Für die Einberufung der Generalversammlung bestehen keine vom Gesetz abweichenden Regelungen. Die Einladungen erfolgen gemäss Statuten mindestens 20 Tage vor dem Versammlungstag. In der Einladung werden den Aktionären die Verhandlungsgegenstände sowie die Anträge des Verwaltungsrats und der Aktionäre bekannt gegeben, die die Traktandierung eines Verhandlungsgegenstands verlangt haben. Gemäss Statuten legt der Verwaltungsrat jeweils den Stichtag für die Eintragung von Aktionären im Aktienregister für die Stimmberechtigung an der Generalversammlung fest und gibt den Stichtag in der Einladung bekannt. In der Regel wird der Stichtag auf drei Arbeitstage vor dem Versammlungstag festgelegt. Ausserordentliche Generalversammlungen werden je nach Bedürfnis einberufen, insbesondere in den vom Gesetz vorgesehenen Fällen. Aktionäre, die mindestens den zehnten Teil des Aktienkapitals vertreten, können unter Angabe der Verhandlungsgegenstände und der Anträge jederzeit Einberufung verlangen.

Traktandierungsbegehren

Aktionäre, die Aktien im Nennwert von CHF 20 000 vertreten, können die Traktandierung eines Verhandlungsgegenstands verlangen. Die Frist für die Einreichung von Traktandierungsbegehren läuft sechs Wochen vor der Generalversammlung ab.

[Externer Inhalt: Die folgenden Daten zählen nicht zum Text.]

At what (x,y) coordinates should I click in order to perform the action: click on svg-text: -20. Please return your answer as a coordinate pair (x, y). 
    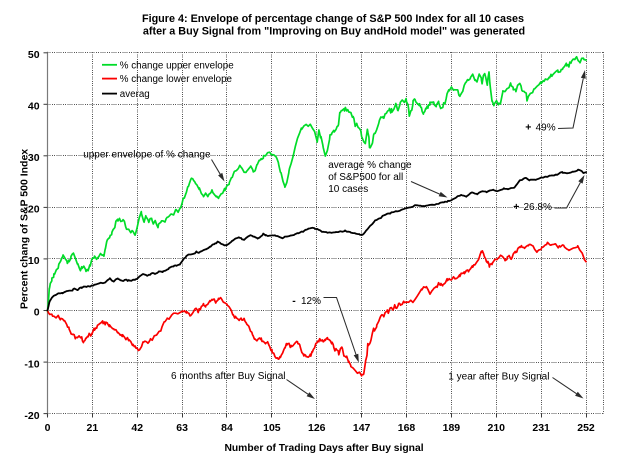
    Looking at the image, I should click on (32, 416).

Angebotspflicht und Kontrollwechselklauseln

Die Generalversammlung vom 26. April 2005 hat eine Opting-up-Klausel mit einer Angebotspflicht ab 40% der Stimmrechte in die Statuten aufgenommen, wonach ein Erwerber von Aktien der Gesellschaft, bei Erreichen oder Überschreiten dieser Schwelle zu einem öffentlichen Kaufangebot nach dem Bundesgesetz über die Börse und den Effektenhandel verpflichtet ist. Es bestehen keine Kontrollwechselklauseln zugunsten der Mitglieder des Verwaltungsrats und der Konzernleitung.